◆ Directions
Rescale everything in the records from the line containing "Mentions légales (468, 1179)" down to the line containing "Daftar (27, 425)", both ends included. Write those lines out again, with the requests unchanged and the picture lines left out, and multiply every answer coordinate by 2, rounding to whole numbers with halves rounded up.

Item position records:
..............................

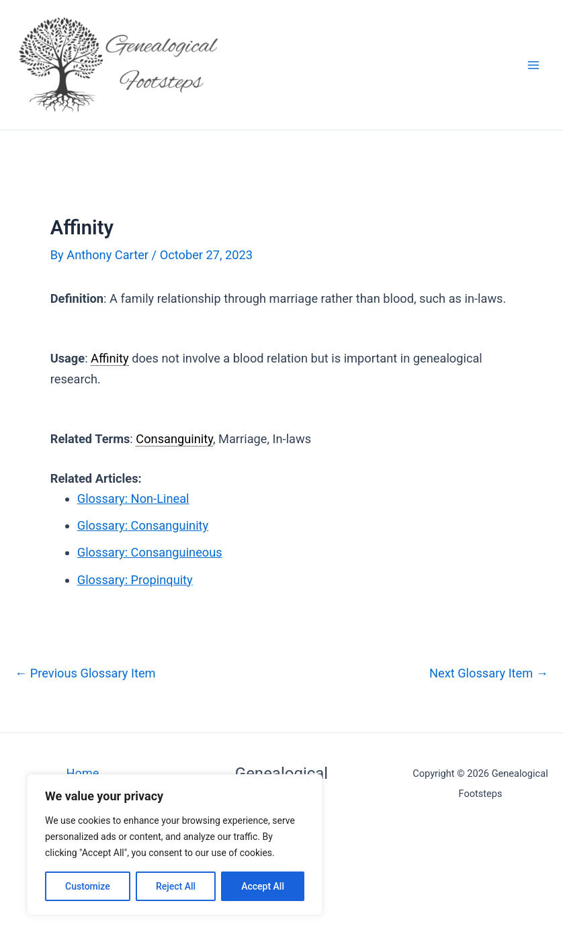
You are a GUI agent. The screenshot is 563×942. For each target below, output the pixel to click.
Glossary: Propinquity (135, 580)
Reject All (176, 886)
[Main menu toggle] (534, 65)
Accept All (262, 886)
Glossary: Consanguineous (149, 552)
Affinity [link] (110, 358)
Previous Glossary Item (85, 673)
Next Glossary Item (488, 673)
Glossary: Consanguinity (142, 525)
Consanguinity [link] (174, 439)
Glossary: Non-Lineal (133, 498)
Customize (87, 886)
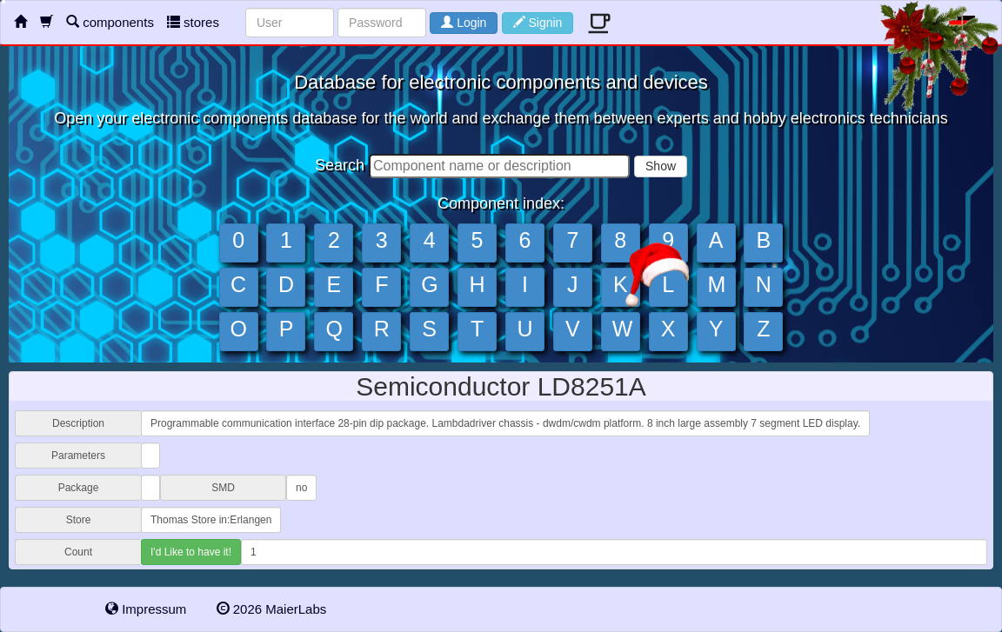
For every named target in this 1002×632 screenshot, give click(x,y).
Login (463, 23)
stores (193, 22)
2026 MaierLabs (272, 609)
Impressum (145, 609)
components (110, 22)
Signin (538, 23)
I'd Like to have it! (190, 552)
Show (660, 166)
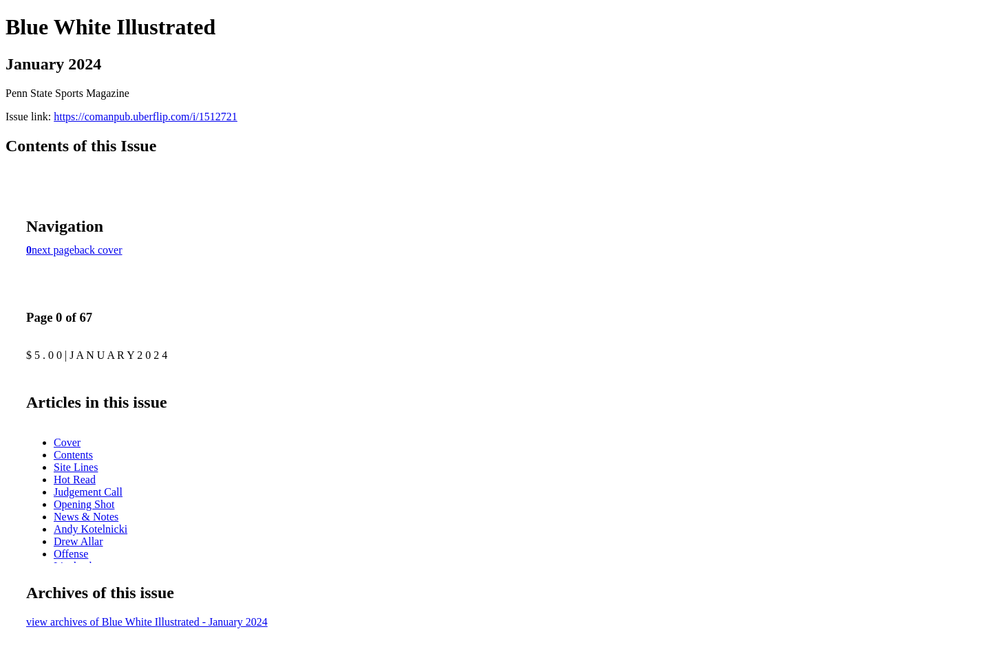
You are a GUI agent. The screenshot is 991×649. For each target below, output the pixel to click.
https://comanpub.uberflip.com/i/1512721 (145, 116)
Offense (71, 554)
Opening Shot (84, 504)
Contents (73, 455)
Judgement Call (88, 492)
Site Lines (76, 467)
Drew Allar (78, 541)
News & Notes (86, 516)
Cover (67, 442)
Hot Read (75, 479)
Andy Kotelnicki (90, 529)
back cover (98, 250)
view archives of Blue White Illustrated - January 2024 (147, 622)
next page (53, 250)
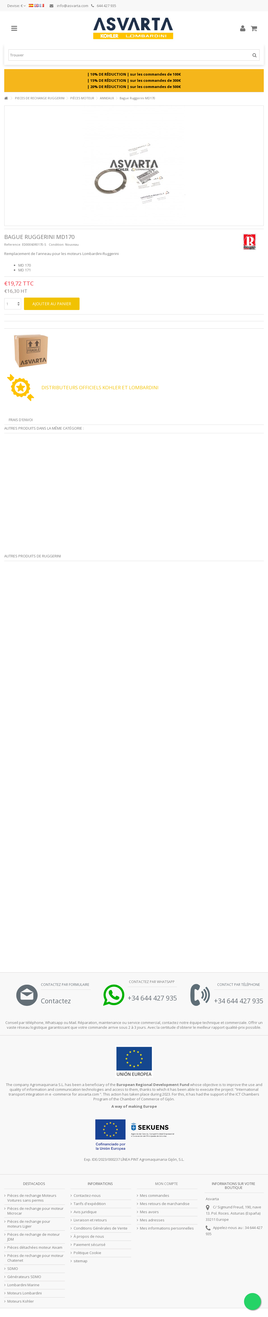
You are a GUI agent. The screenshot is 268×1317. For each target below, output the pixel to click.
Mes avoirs (149, 1212)
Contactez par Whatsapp (152, 981)
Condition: (56, 244)
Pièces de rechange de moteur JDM (33, 1237)
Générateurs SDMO (24, 1276)
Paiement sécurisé (90, 1244)
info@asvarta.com (69, 5)
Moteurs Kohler (20, 1301)
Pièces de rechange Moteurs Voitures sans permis (31, 1198)
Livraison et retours (90, 1220)
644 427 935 (103, 5)
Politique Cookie (87, 1252)
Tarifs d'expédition (90, 1203)
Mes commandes (154, 1195)
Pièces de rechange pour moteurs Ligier (28, 1224)
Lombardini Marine (23, 1285)
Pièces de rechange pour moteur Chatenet (35, 1258)
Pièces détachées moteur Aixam (34, 1247)
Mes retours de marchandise (165, 1203)
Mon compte (166, 1183)
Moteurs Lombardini (24, 1293)
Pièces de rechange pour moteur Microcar (35, 1211)
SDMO (12, 1268)
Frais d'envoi (21, 419)
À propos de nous (89, 1236)
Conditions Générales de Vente (101, 1228)
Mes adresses (152, 1220)
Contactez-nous (87, 1195)
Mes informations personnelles (167, 1228)
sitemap (80, 1261)
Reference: (12, 244)
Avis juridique (85, 1212)
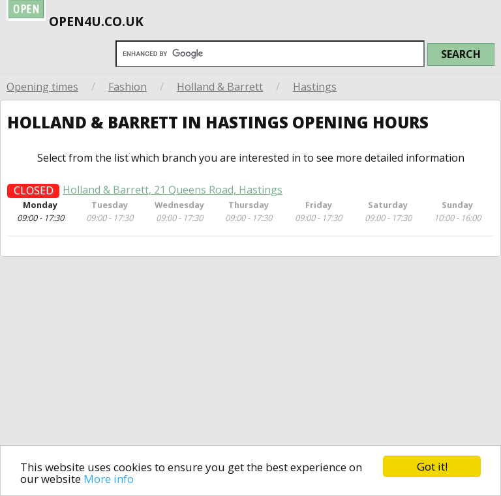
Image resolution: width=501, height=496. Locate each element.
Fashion (127, 87)
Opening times (42, 87)
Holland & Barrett (220, 87)
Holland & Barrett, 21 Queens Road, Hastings (172, 194)
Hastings (315, 87)
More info (109, 478)
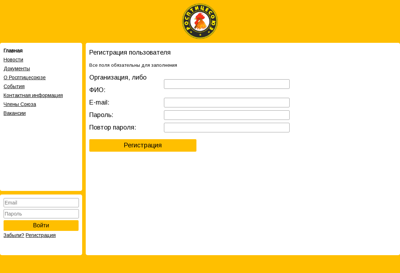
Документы (17, 68)
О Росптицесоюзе (25, 77)
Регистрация (41, 235)
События (14, 86)
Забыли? (14, 235)
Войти (41, 225)
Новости (13, 59)
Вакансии (15, 113)
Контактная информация (33, 95)
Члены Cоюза (20, 104)
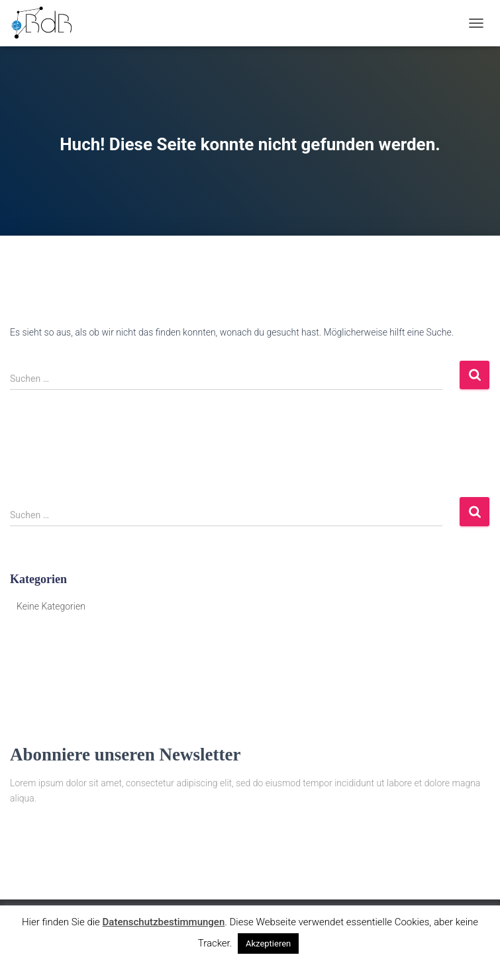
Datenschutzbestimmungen (164, 922)
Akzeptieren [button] (268, 943)
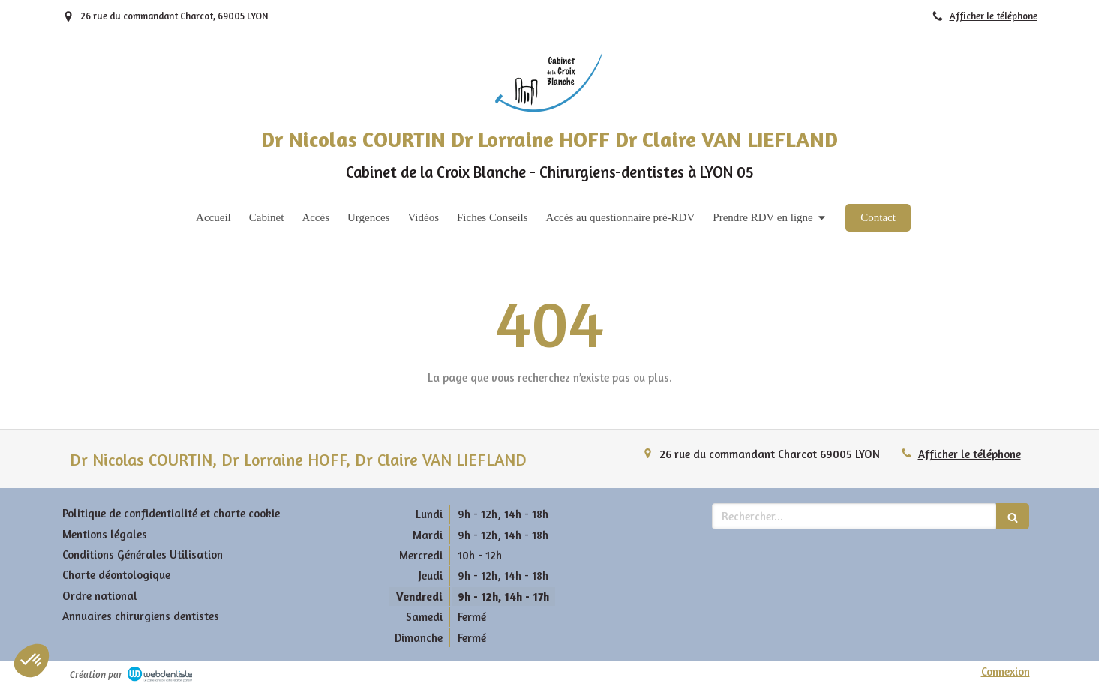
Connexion (1005, 671)
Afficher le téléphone (993, 16)
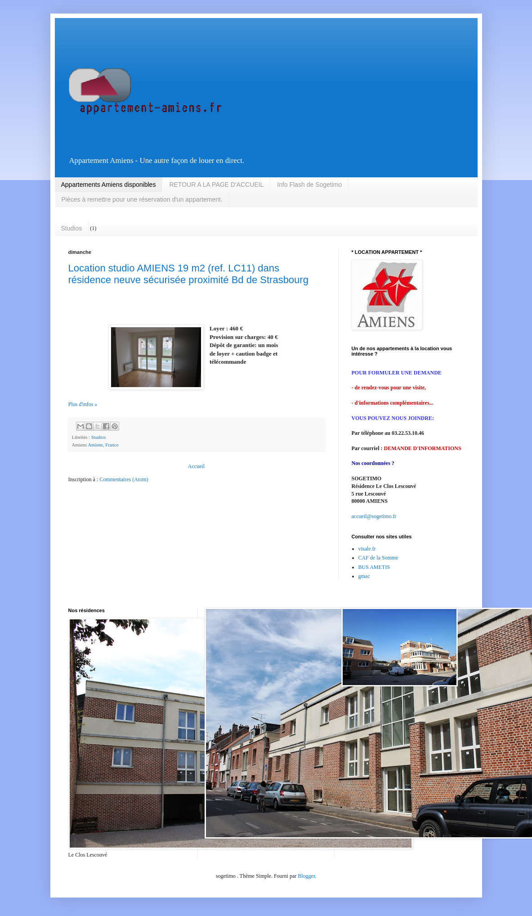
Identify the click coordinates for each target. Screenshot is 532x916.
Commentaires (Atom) (123, 479)
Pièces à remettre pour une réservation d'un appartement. (142, 199)
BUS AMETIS (374, 567)
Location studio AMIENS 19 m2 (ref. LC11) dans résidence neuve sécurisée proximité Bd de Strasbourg (188, 273)
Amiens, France (103, 444)
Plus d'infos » (83, 404)
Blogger (306, 876)
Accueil (196, 466)
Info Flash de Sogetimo (309, 184)
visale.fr (367, 549)
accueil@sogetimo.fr (374, 516)
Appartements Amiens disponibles (108, 184)
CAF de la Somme (378, 558)
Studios (71, 228)
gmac (364, 576)
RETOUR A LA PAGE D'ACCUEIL (216, 184)
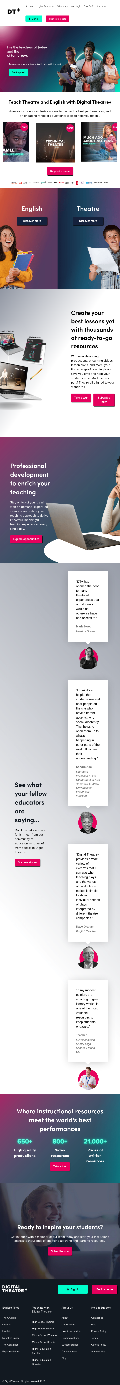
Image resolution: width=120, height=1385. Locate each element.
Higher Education (45, 6)
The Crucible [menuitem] (9, 1317)
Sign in (35, 18)
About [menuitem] (65, 1317)
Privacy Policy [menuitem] (98, 1331)
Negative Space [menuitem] (11, 1338)
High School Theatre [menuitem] (43, 1321)
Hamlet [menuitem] (6, 1331)
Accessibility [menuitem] (98, 1351)
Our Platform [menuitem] (68, 1324)
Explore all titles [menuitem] (11, 1351)
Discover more (32, 221)
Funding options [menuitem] (70, 1338)
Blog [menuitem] (64, 1358)
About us (101, 6)
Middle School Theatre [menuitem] (44, 1335)
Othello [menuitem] (6, 1324)
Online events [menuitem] (69, 1351)
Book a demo (104, 1289)
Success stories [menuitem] (70, 1344)
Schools (29, 6)
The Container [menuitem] (10, 1344)
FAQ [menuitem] (93, 1324)
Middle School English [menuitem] (44, 1342)
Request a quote (57, 18)
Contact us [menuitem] (97, 1317)
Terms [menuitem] (94, 1338)
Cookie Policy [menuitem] (98, 1344)
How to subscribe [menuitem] (71, 1331)
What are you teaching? (68, 6)
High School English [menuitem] (43, 1328)
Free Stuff (88, 6)
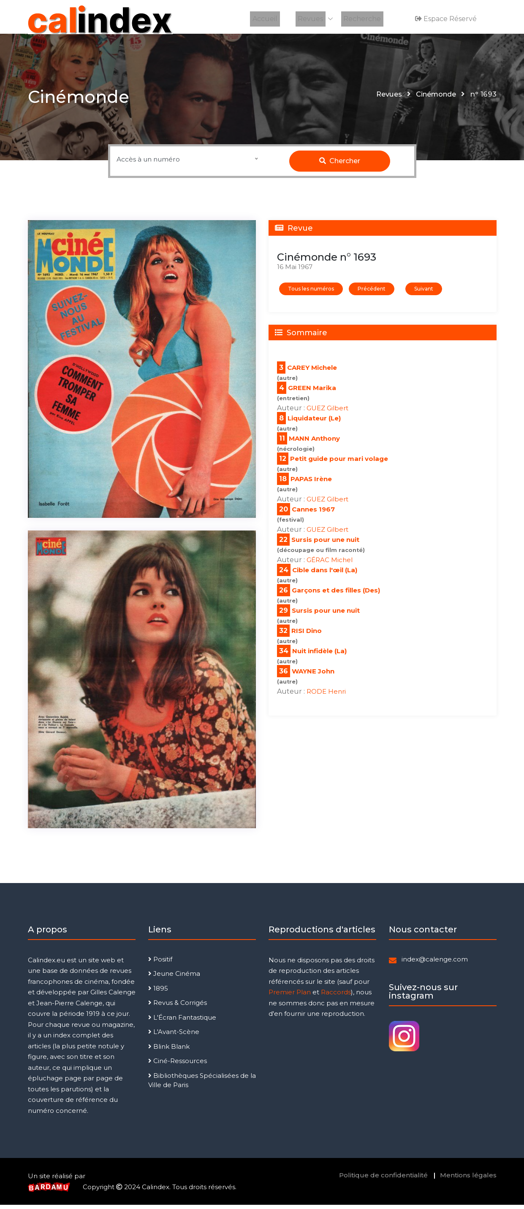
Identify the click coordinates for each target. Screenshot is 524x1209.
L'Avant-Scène (173, 1036)
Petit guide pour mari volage (339, 463)
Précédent (372, 293)
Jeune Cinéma (174, 978)
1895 (158, 992)
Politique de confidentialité (383, 1179)
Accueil (267, 19)
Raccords (336, 996)
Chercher (339, 165)
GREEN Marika (312, 392)
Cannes (305, 513)
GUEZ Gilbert (327, 412)
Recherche (360, 19)
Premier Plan (290, 996)
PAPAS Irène (311, 483)
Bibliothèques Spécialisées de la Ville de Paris (202, 1084)
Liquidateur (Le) (314, 422)
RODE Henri (326, 696)
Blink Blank (169, 1051)
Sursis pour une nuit (325, 544)
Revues (310, 19)
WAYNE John (313, 675)
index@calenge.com (435, 963)
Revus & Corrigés (177, 1007)
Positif (160, 963)
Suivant (423, 293)
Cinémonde (434, 98)
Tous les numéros (311, 293)
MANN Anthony (314, 443)
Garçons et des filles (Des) (336, 594)
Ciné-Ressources (177, 1065)
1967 (327, 513)
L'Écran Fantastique (182, 1022)
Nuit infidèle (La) (319, 655)
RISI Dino (306, 635)
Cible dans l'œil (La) (324, 574)
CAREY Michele (312, 372)
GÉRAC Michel (330, 564)
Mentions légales (468, 1179)
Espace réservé (444, 19)
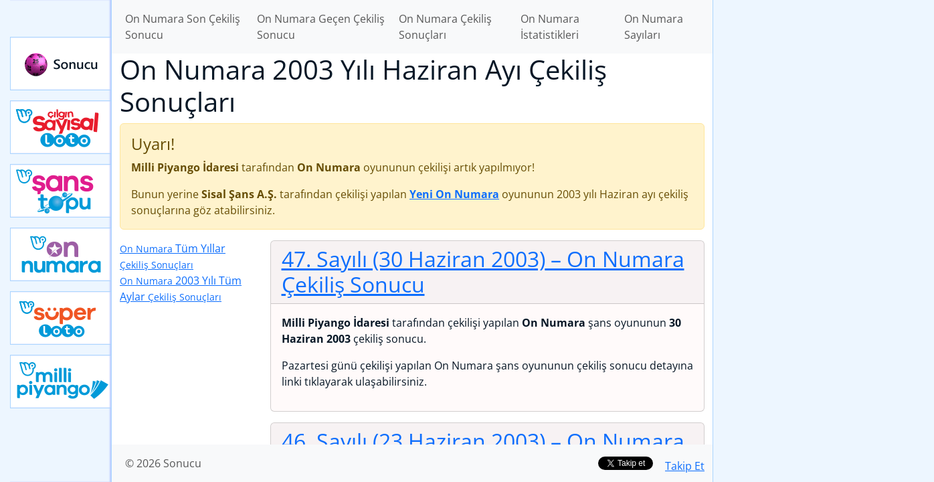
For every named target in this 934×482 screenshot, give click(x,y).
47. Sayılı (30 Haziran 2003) (483, 271)
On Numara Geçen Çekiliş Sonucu (321, 26)
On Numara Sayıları (653, 26)
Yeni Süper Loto (61, 318)
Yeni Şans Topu (61, 191)
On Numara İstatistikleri (550, 26)
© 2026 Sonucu (163, 463)
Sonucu (61, 63)
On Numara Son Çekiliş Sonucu (182, 26)
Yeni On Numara (61, 254)
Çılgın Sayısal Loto (61, 127)
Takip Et (685, 466)
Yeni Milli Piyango (61, 381)
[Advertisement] (823, 211)
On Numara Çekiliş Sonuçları (445, 26)
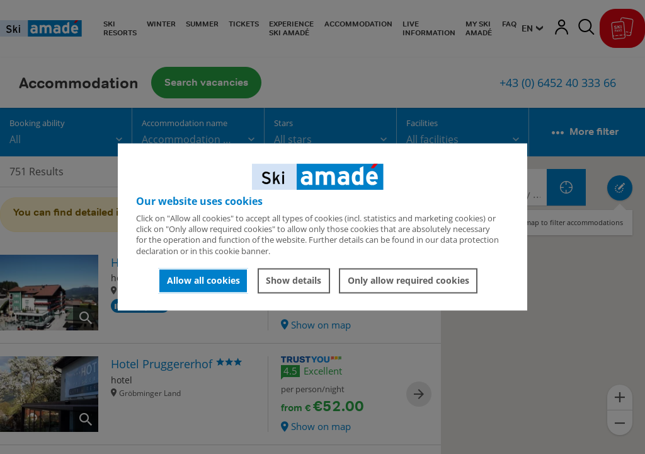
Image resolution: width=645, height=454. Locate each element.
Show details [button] (293, 280)
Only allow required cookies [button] (408, 280)
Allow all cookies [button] (203, 280)
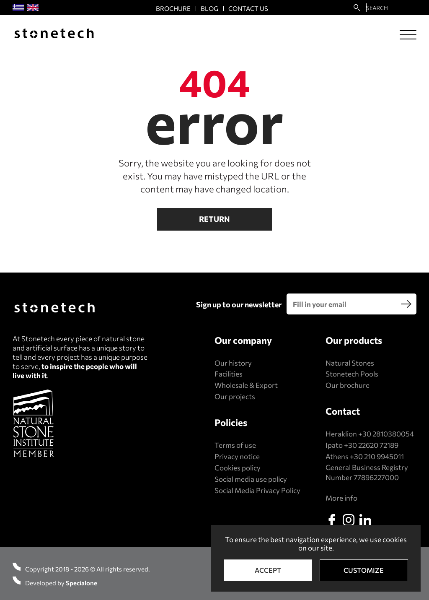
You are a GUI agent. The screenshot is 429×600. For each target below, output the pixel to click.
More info (341, 498)
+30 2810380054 (386, 433)
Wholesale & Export (246, 385)
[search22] (357, 8)
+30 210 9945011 (377, 456)
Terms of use (235, 445)
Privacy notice (237, 456)
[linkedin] (365, 520)
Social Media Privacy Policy (257, 490)
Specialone (81, 583)
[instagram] (348, 520)
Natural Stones (350, 362)
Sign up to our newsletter (239, 304)
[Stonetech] (54, 34)
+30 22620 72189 (371, 445)
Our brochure (348, 385)
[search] (405, 304)
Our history (233, 362)
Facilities (228, 373)
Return (214, 218)
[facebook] (332, 520)
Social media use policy (250, 479)
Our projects (234, 396)
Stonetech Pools (352, 373)
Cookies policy (237, 467)
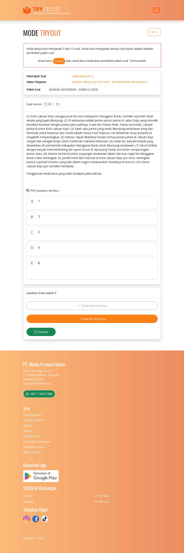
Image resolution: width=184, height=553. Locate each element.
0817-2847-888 (39, 394)
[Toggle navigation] (156, 10)
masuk (59, 61)
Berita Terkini (31, 452)
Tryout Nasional (33, 420)
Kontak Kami (31, 436)
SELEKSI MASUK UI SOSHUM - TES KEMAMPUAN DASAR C (110, 82)
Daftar (27, 425)
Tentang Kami (32, 415)
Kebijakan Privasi (34, 447)
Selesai (41, 332)
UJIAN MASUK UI (82, 76)
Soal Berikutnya (92, 319)
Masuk (27, 431)
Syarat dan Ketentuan (37, 441)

..............................

◆ Solution to the problem
Mentions légales (936, 2358)
Espace réservé (888, 38)
For every named target in this 934×482 screenshot, give click(x,y).
47. Sayılı (30 Haziran 2003) (966, 542)
On Numara Geçen Çekiliş Sonucu (642, 52)
On Numara Sayıları (1306, 52)
Yeni Süper Loto (122, 636)
Yeni Şans Topu (122, 382)
On Numara İstatistikleri (1100, 52)
© 2026 Sonucu (326, 926)
Sonucu (122, 126)
On Numara Son Çekiliş Sonucu (364, 52)
Yeni On Numara (122, 508)
Çılgın Sayısal Loto (122, 254)
Takip Et (1370, 932)
Yeni Milli Piyango (122, 762)
[Advertisement] (1646, 422)
On Numara Çekiliş Sonuçları (890, 52)
Image resolution: width=645, height=454. Locate each element.
Show details [button] (586, 560)
Only allow required cookies [button] (816, 560)
Allow all cookies [button] (406, 560)
You are a GUI agent. The screenshot is 429×600. For each target below, output the pixel to click.
More info (682, 996)
+30 2810380054 (772, 866)
Wholesale & Export (492, 770)
[search22] (714, 16)
+30 210 9945011 (754, 912)
Terms of use (470, 890)
Privacy notice (474, 912)
[linkedin] (730, 1040)
Social Media Privacy Policy (514, 980)
Specialone (162, 1166)
[instagram] (696, 1040)
Natural Stones (700, 724)
Sign up to our newsletter (478, 608)
[Stonetech] (108, 68)
+30 22620 72189 (742, 890)
Our brochure (696, 770)
[search] (810, 608)
Our history (466, 724)
Facilities (456, 746)
Return (428, 436)
[facebook] (664, 1040)
Social media use policy (500, 958)
Our projects (468, 792)
Stonetech Pools (704, 746)
Cookies policy (474, 934)
Image resolution: width=184, height=553. Locate each element.
0817-2847-888 (78, 788)
[Toggle navigation] (312, 20)
masuk (118, 122)
Berita Terkini (62, 904)
Tryout Nasional (66, 840)
Kontak Kami (62, 872)
SELEKSI MASUK UI SOSHUM - TES KEMAMPUAN DASAR C (220, 164)
Daftar (54, 850)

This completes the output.